**Input records**
::::

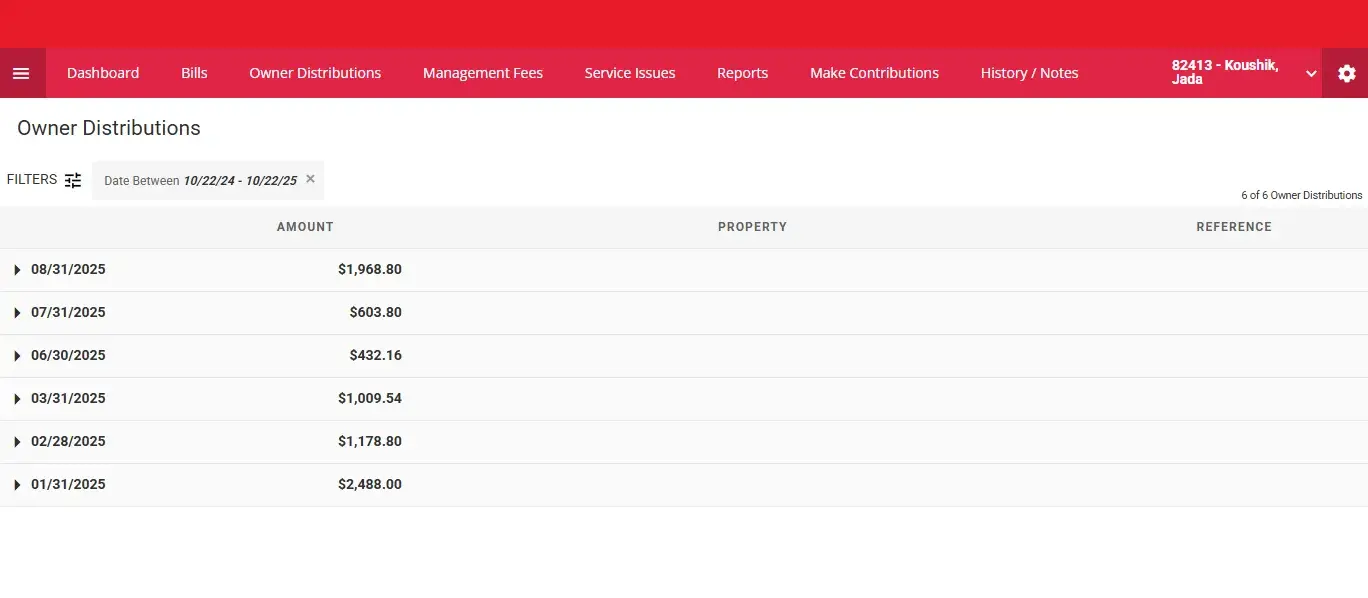Open the Service Issues tab

(629, 73)
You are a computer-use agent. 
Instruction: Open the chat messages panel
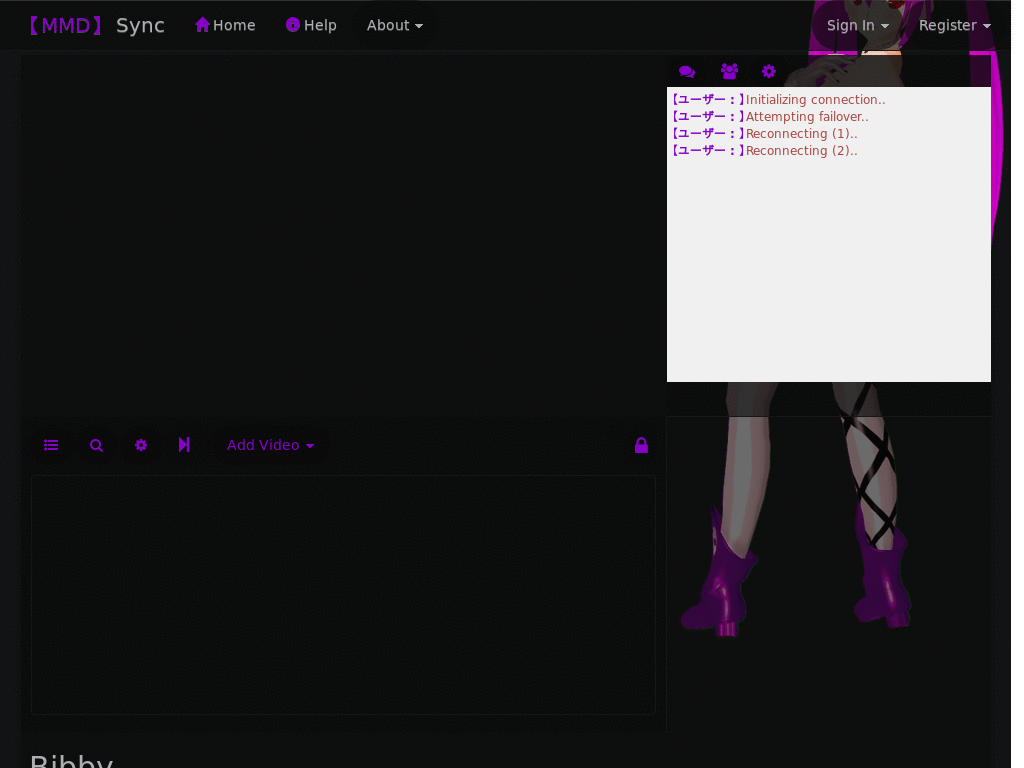coord(687,71)
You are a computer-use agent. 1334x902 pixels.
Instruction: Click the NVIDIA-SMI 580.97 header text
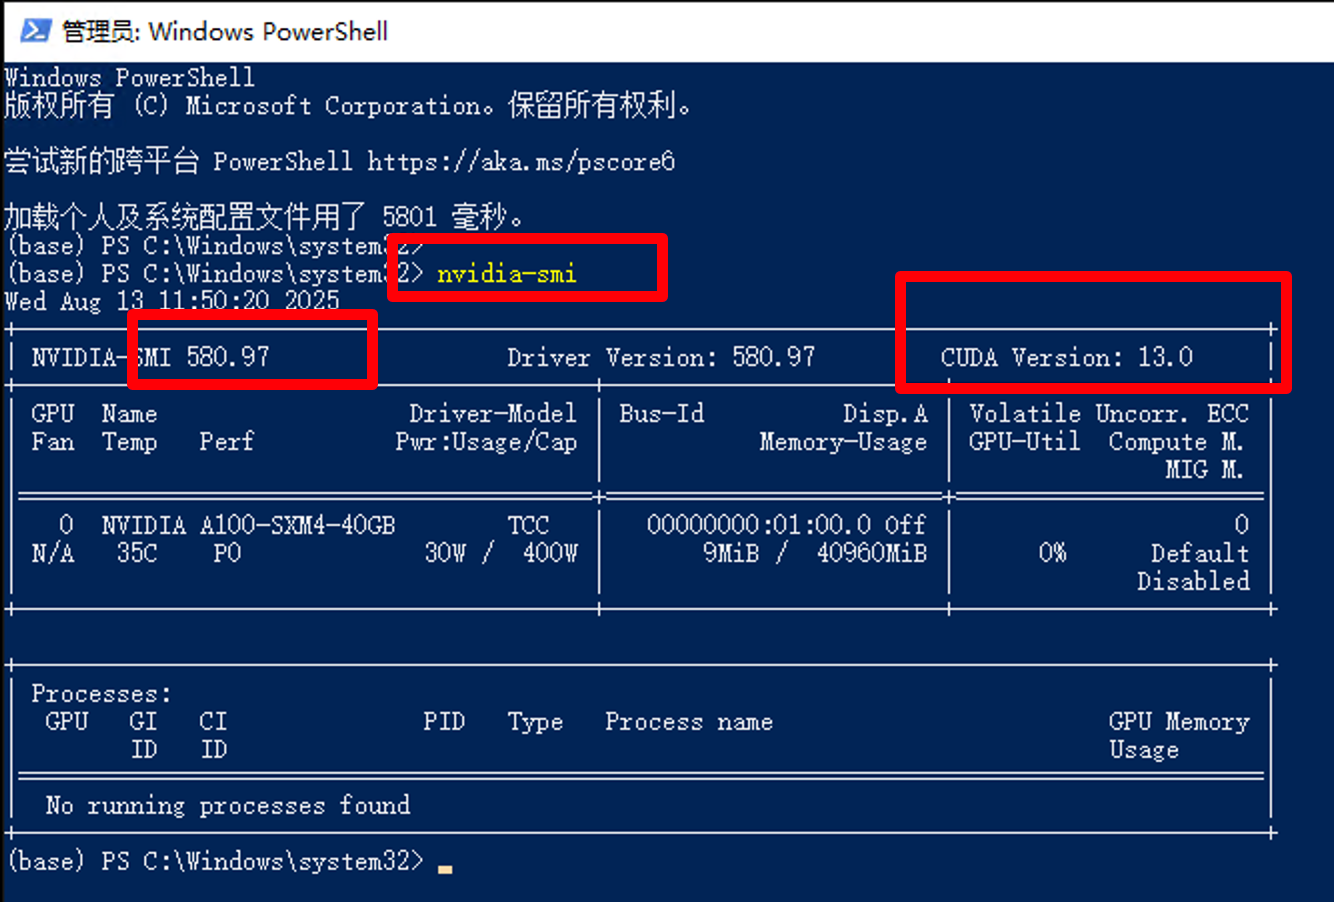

::::

**Exercise aim**
Whenever a line in the entries above includes the word "agent", pull that line out.

**Written answer**
You are a computer-use agent. 
You are a computer-use agent. 1334x902 pixels.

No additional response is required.